The CISL has never been alarmist about fixed-term contracts. However, there is the need to distinguish the good flexibility protected, negotiated, well paid, from the real precariousness, also recently denounced by the governor Visco. In our idea the possibility that non-permanent jobs, suitably supervised so that they are not abused, could be one of the forms of entry into the world of work has always been very present. As well as the idea that work should economically commit companies in an inversely proportional way to the duration. The shorter the experience, the more it must cost the company. And part of this extra cost should feed a pension fund for young people. But it is also true that if in 2021, i.e. the year after the pandemic, in a context in which betting on the future was nothing short of a gamble, there hadn’t been the possibility of short-term hiring, we would hardly have witnessed the excellent rebound of following years. In the uncertainty of those moments, it would have been difficult for an entrepreneur to choose to commit himself indefinitely rather than cautiously stand by and watch.

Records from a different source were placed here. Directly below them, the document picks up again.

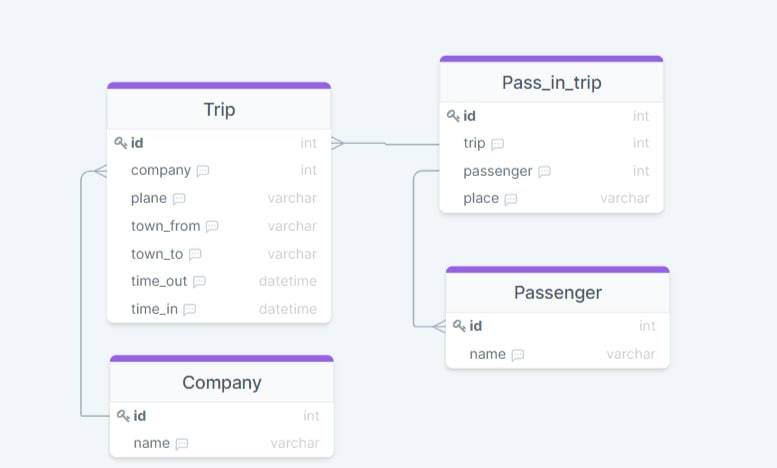This screenshot has height=468, width=777.
Task: Open comment icon next to Trip company field
Action: [x=203, y=171]
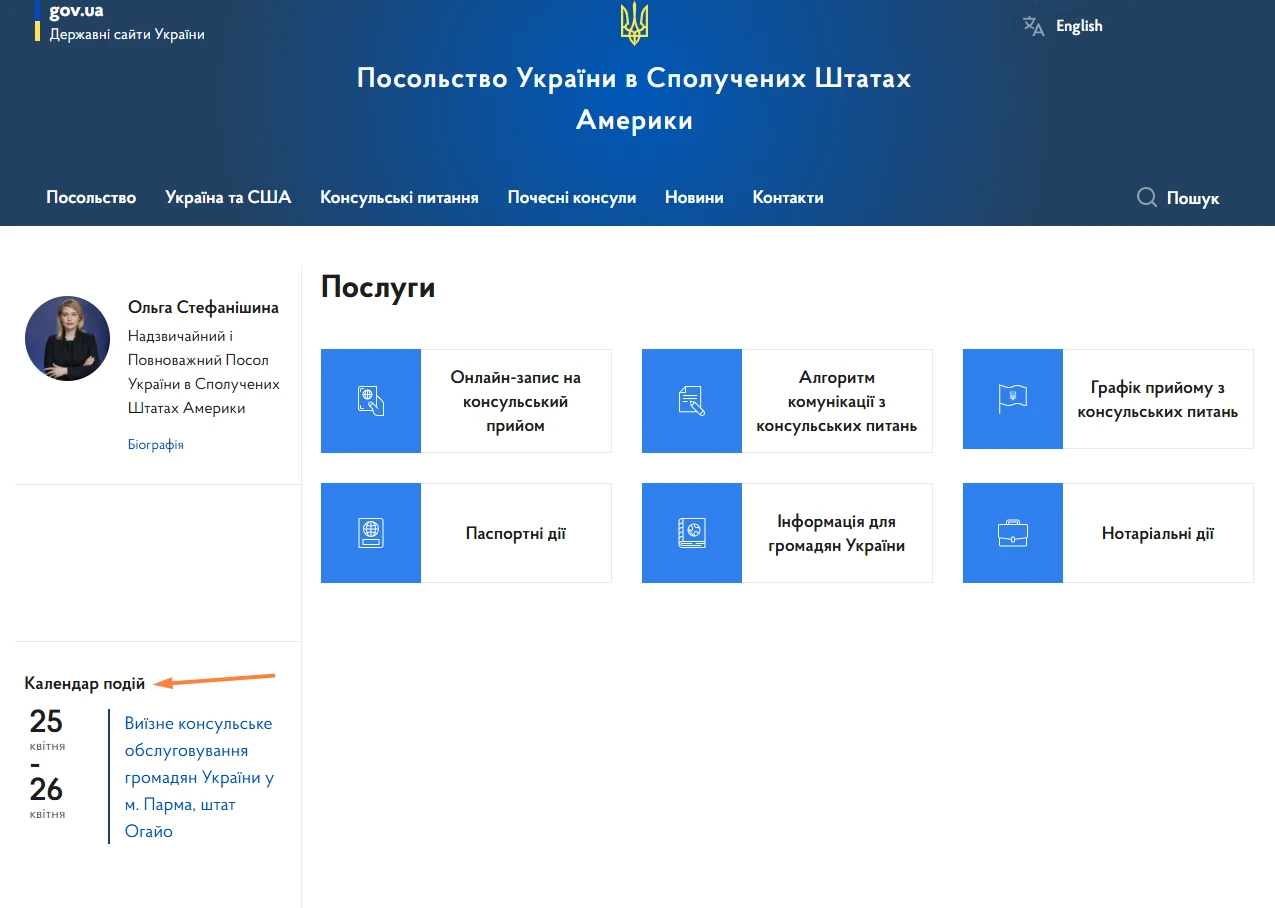This screenshot has height=908, width=1275.
Task: Select the briefcase icon for notarial actions
Action: (x=1012, y=532)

This trend, which today is giving further encouraging signs, must however be supported with investments and reforms which give a stable impulse to development and to the quantitative and qualitative growth of employment. However, our economy is not yet out of the swamps of an atavistic backwardness. Despite the positive signs of recent years, the GDP figures are still below those of 2008, having never fully recovered the losses due to the crises that have since then, starting with the financial crisis of those years, battered us: the debt crisis , pandemic and, lately, war and gas. The signs of recession coming from Germany, if on the one hand reduce the gap on the other hand, should make us worry. Not only because the Germans have always been our best customers, but also because this situation derives from common situations, starting with the high energy price and followed by the rise in interest rates which discourages investments.

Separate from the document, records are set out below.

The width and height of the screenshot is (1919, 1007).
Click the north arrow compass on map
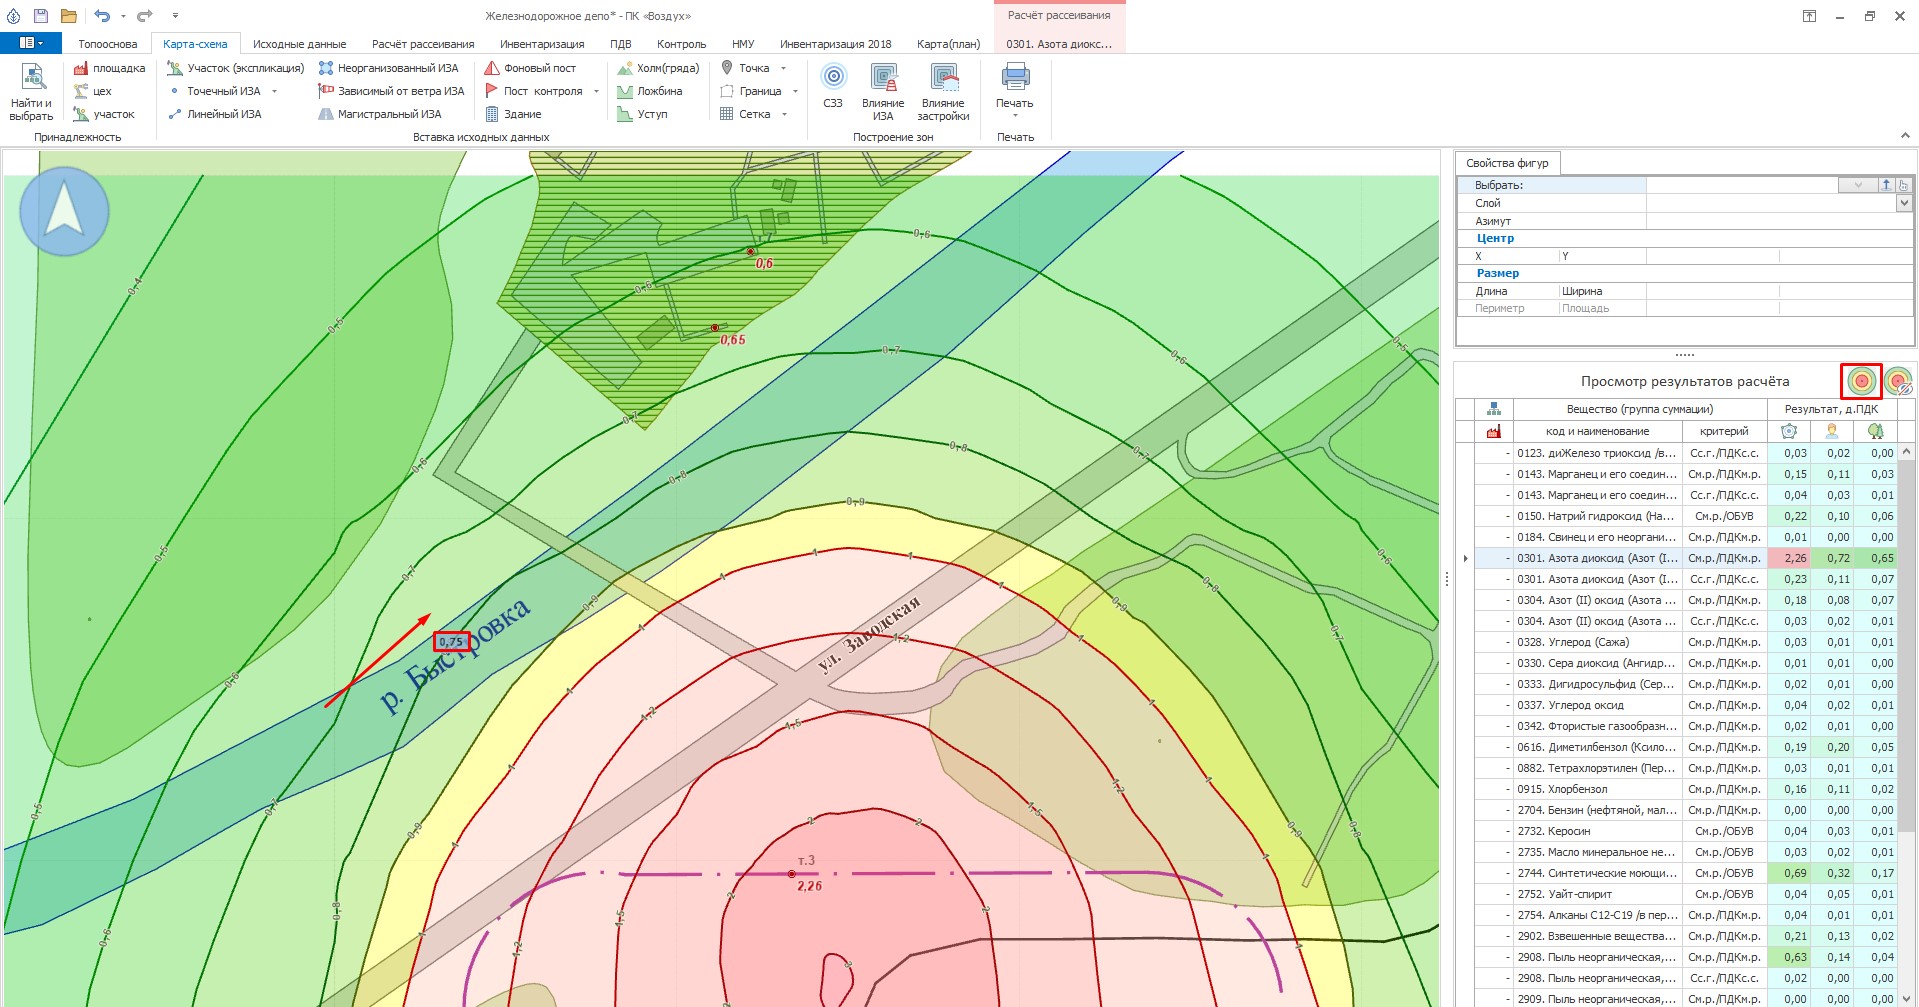click(65, 211)
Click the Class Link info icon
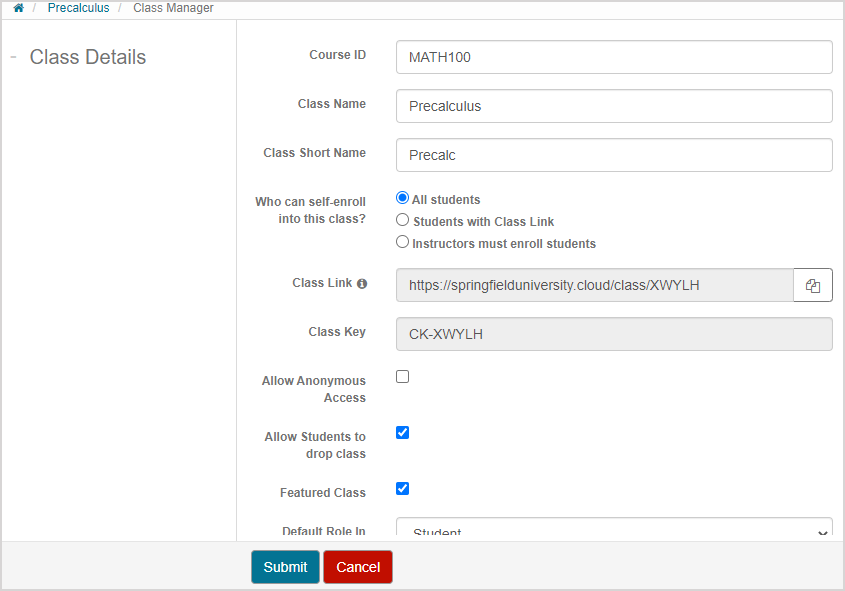 click(362, 284)
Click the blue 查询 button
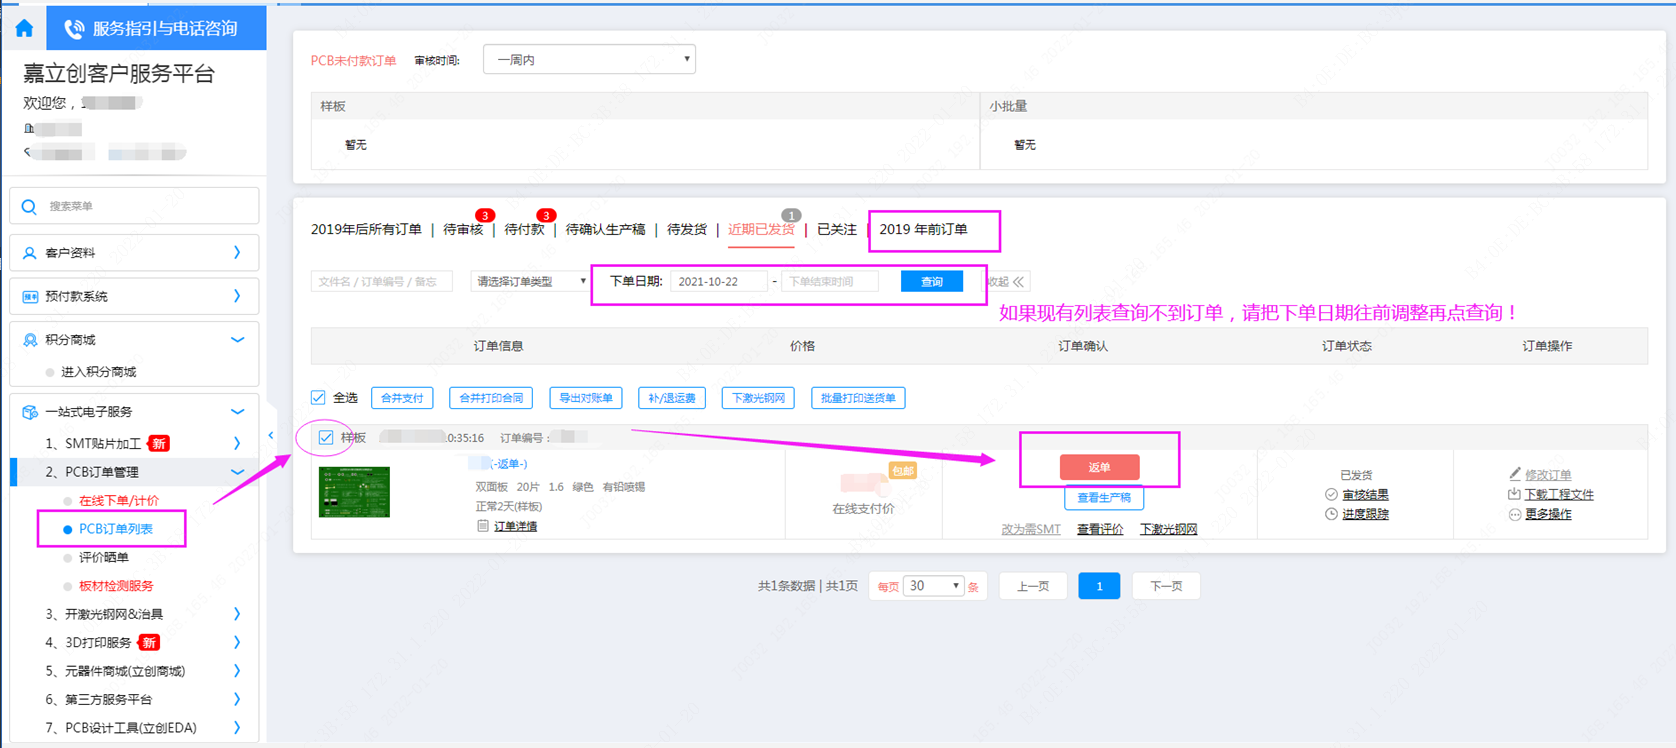 (931, 282)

The point is that Italy, in order not to be found unprepared in the face of other storms, should equip itself to reduce its structural weaknesses, starting with the size of its businesses which continue to be excessively microscopic, while there are too few medium-sized enterprises, those in which the quality of work and wages are higher, together with productivity. Together with data on GDP and employment it would be useful to analyze those on productivity to understand whether the employment trend is supporting the growth of added value in a more or less than proportional way. What is certain is that an investment in new universal protections, in the quality of work, in lifelong learning, appears more difficult in a context dominated by micro-enterprises with fewer than 10 employees, in which the growth of skills, research and innovation are frustrated by limited size and available resources.

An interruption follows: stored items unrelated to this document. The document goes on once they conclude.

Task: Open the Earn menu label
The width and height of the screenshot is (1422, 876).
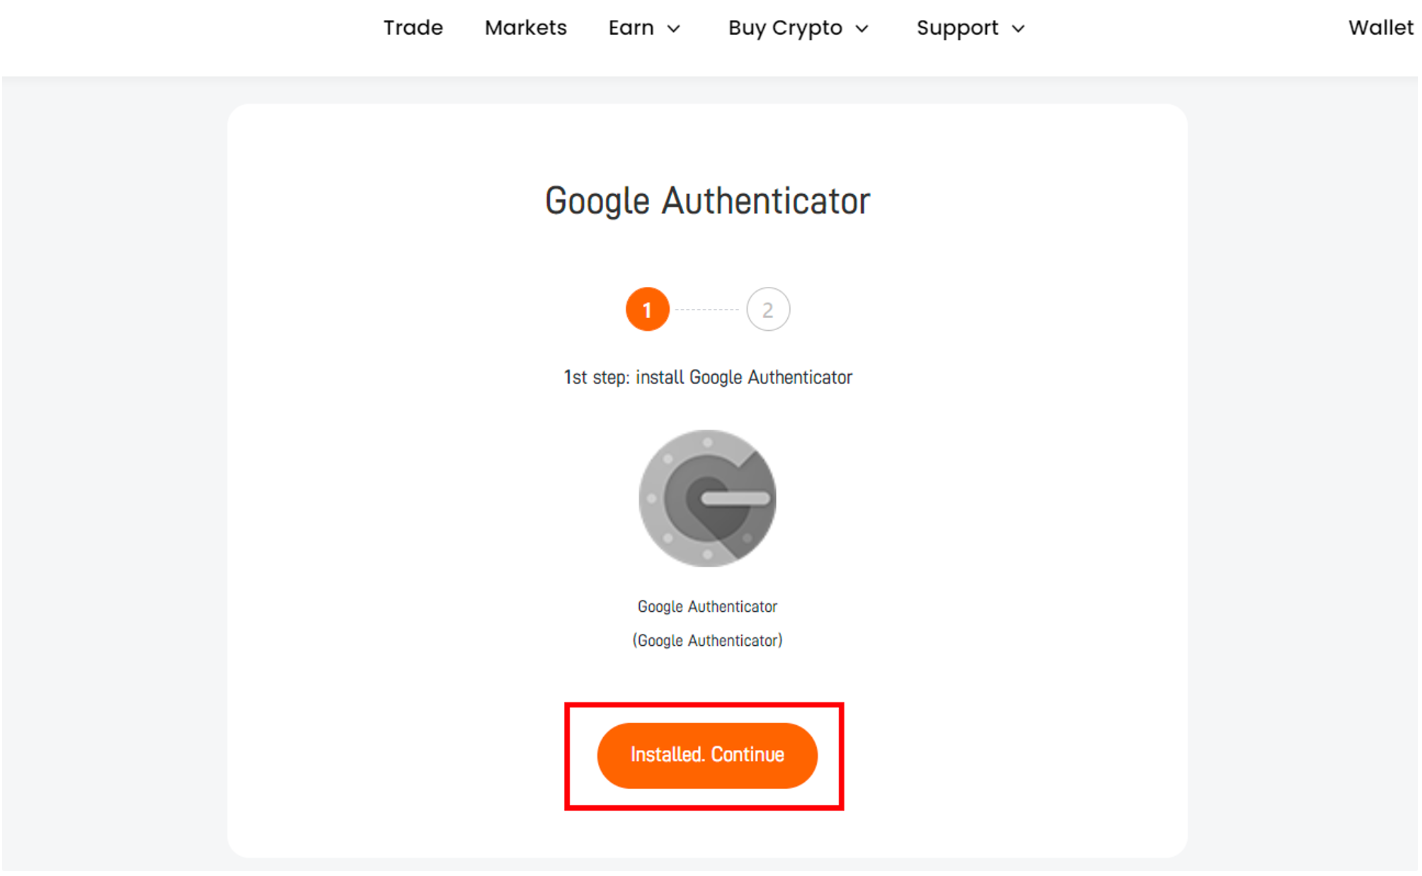Action: pos(631,28)
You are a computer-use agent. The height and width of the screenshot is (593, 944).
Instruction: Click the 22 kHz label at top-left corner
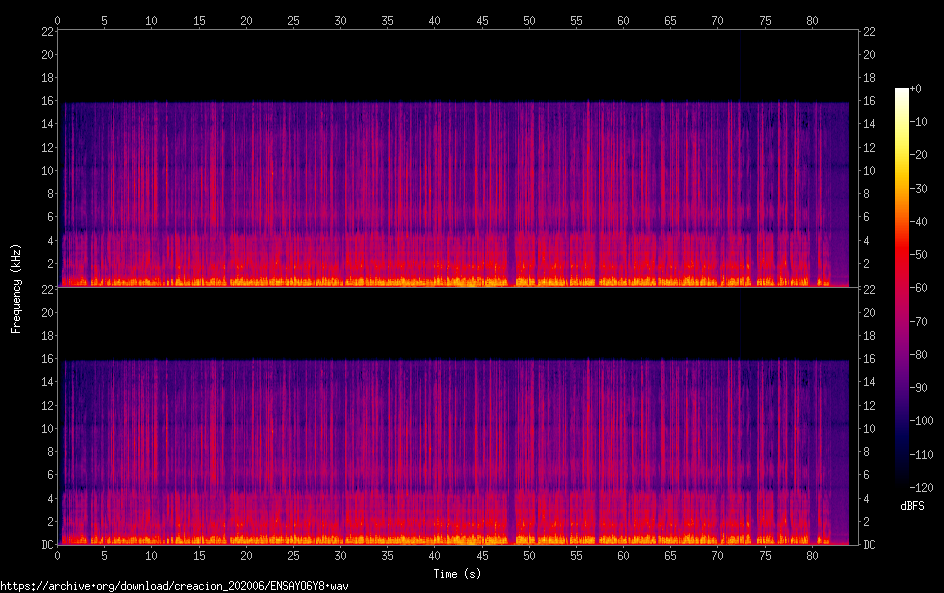coord(46,31)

Also for this reason, the CISL believes that participation can give important answers not only to the workers but also to the country. First of all as a tool for co-determination of company organization and strategies. But there’s more. Participation is also and perhaps above all a tool for sharing an evolutionary process of our industrial system which could start from a greater diffusion of second-level bargaining to be supported in quality and quantity and from a better use of bilateral instruments. We are facing an economic and social scenario that is still insecure and potentially unstable, which as the only certainty gives us the need to question our past dogmas, to design the architecture of new social and industrial relationships based on the concept of co-responsibility. In all of this, perhaps, we shouldn’t shy away from a reflection on the need to update, indeed to anticipate, the skills necessary to become designers of the future, not only for workers but also for the country’s ruling class.

Luigi Barra he is general secretary of the CISL.